And by utilizing a "revolving door" approach where sex workers (the majority of them women) are incarcerated time and again but never offered the economic, psychological and social services they need, the criminal justice system only exacerbates the problem and violates the civil and human rights of sex workers in the process.

These are some of the conclusions of a just-released study by the Sex Workers Project, an initiative of the Urban Justice Center in New York City. The study followed female, male and transgender street sex workers in New York City, and analyzed specifically how they have been affected by the city's infamous Zero Tolerance approach to law enforcement.

Meanwhile similar results -- rampant violence, harassment, substance abuse, health and housing problems -- were documented in a Chicago study released in 2001 by the Center for Impact Research. That study found 1,800 to 4,000 girls and women are involved in on- or off- street prostitution activities in Chicago in any given year, along with about 11,500 people who trade sex for drugs. These numbers -- comparable in other major cities -- show that the mistreatment of sex workers is a significant national civil and human rights situation that affects thousands and thousands of women (and men) and by extension their children or other family members.

The CIR study showed that 21.4 percent of women working as escorts had been raped 10 times or more, with comparable rates for other types of sex work. Meanwhile the rapes, beatings and other abuses male and female sex workers suffer are rarely prosecuted.

“Crimes against prostitutes usually go unpunished,” says the New York study, authored by Juhu Thukral. “There is a tacit acceptance of this form of violence, usually committed against women. The overwhelming majority of sex workers did not go to police after they experienced violent incidents. Others who attempted to report violent crimes were told by police that their complaints would not be accepted, that this is what they should expect, that they deserve all that they get.”

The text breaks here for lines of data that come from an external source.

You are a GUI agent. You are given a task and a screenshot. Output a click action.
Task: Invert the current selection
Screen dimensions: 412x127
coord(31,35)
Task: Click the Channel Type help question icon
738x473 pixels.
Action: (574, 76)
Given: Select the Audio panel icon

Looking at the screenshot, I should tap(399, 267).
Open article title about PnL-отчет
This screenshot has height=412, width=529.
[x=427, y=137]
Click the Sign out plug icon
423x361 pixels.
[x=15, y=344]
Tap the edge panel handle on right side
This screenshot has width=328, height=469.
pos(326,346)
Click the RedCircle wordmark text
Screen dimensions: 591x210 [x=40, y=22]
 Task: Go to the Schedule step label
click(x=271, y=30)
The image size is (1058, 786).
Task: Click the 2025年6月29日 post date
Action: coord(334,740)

The results of the Chicago and New York studies mirror situations reported in anecdotes and quantitative studies done in other urban areas around the country. The treatment of sex workers by police, the courts and their clients -- as well as the general population -- should be seen as a violation of the civil liberties and human rights of these women, and on a larger scale, a collective violation of our society as a whole.

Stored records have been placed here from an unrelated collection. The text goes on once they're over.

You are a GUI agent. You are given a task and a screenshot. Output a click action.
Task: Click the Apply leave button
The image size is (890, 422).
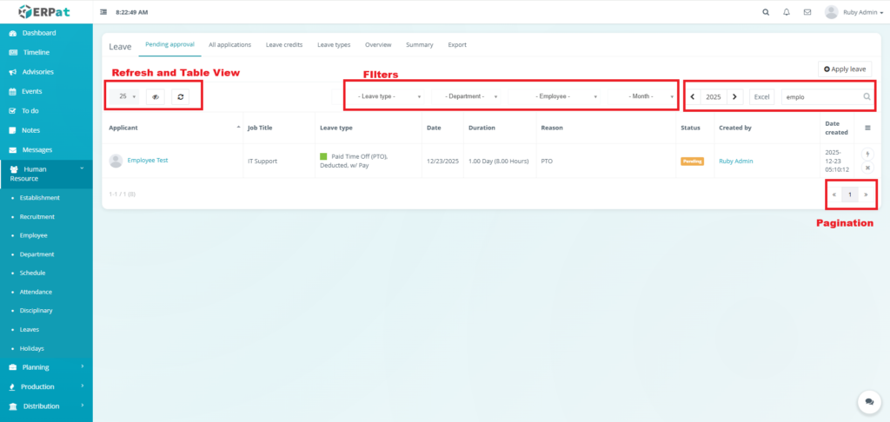tap(846, 69)
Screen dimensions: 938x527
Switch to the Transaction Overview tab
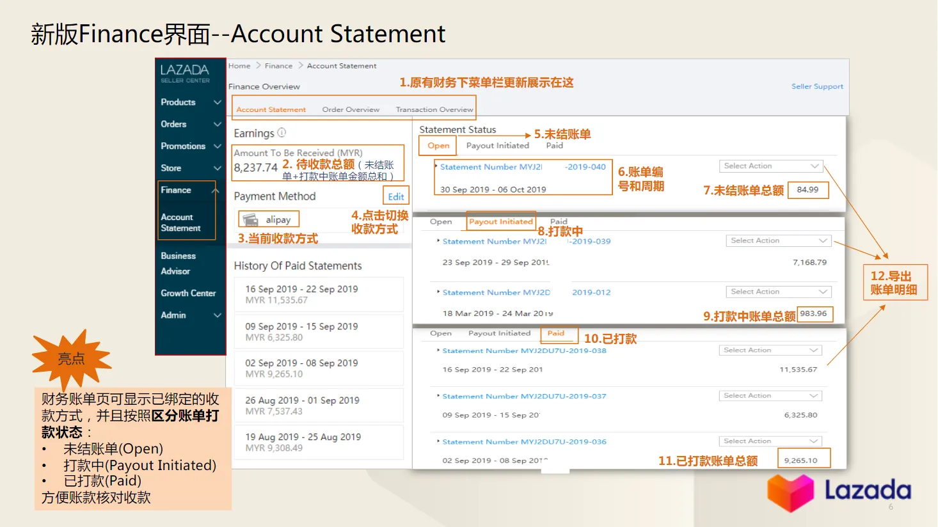point(434,109)
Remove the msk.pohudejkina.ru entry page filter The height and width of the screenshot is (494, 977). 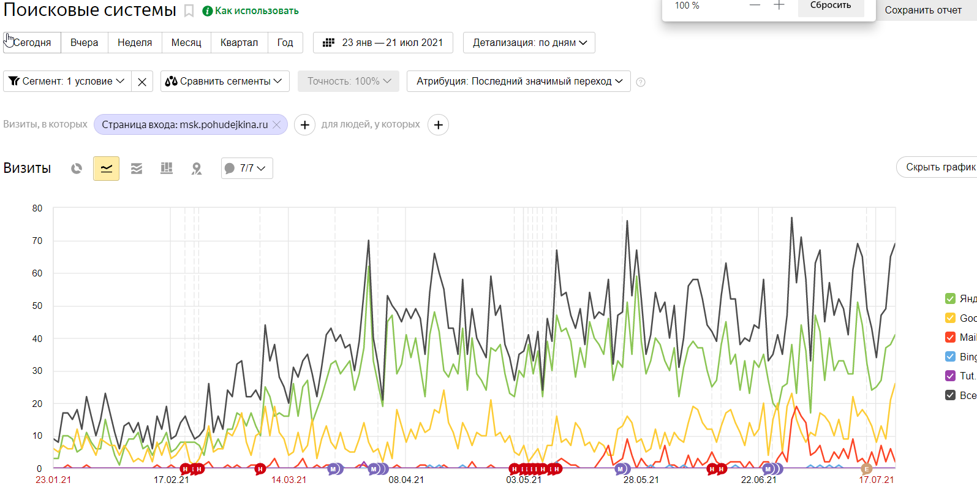(276, 124)
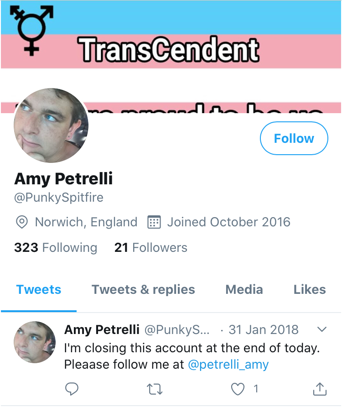
Task: Open the TransCendent header banner image
Action: (x=171, y=57)
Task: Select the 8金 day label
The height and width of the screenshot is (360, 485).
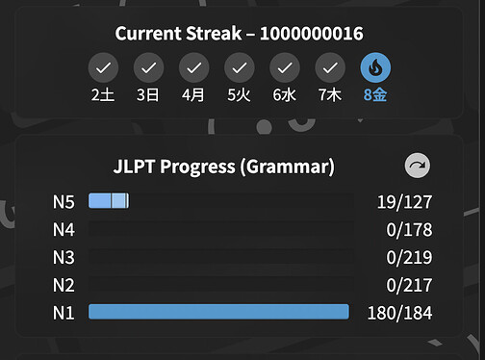Action: tap(375, 95)
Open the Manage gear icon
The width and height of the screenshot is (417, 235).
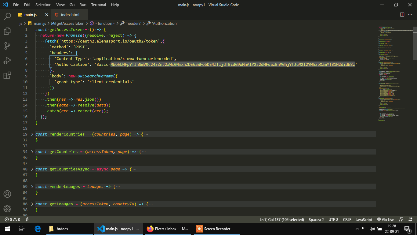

"The police are getting away with murder," said Louise Lofton, a former sex worker in Chicago who said police would often arrest her just for being on a certain corner or stretch of street. "Maybe she was just trying to go to the store. Sometimes you're trying to leave to go somewhere but you know if you go down this street they'll get you."

On a collective level, the mistreatment of female sex workers by police, johns and society represents a vicious form of sexism and misogyny. Sex workers’ customers, the vast majority of whom are men, may be vilified by their spouses or communities when it is discovered that they regularly visit or have visited sex workers, but this behavior is treated as an individual act, not a condemnation of the man’s entire existence.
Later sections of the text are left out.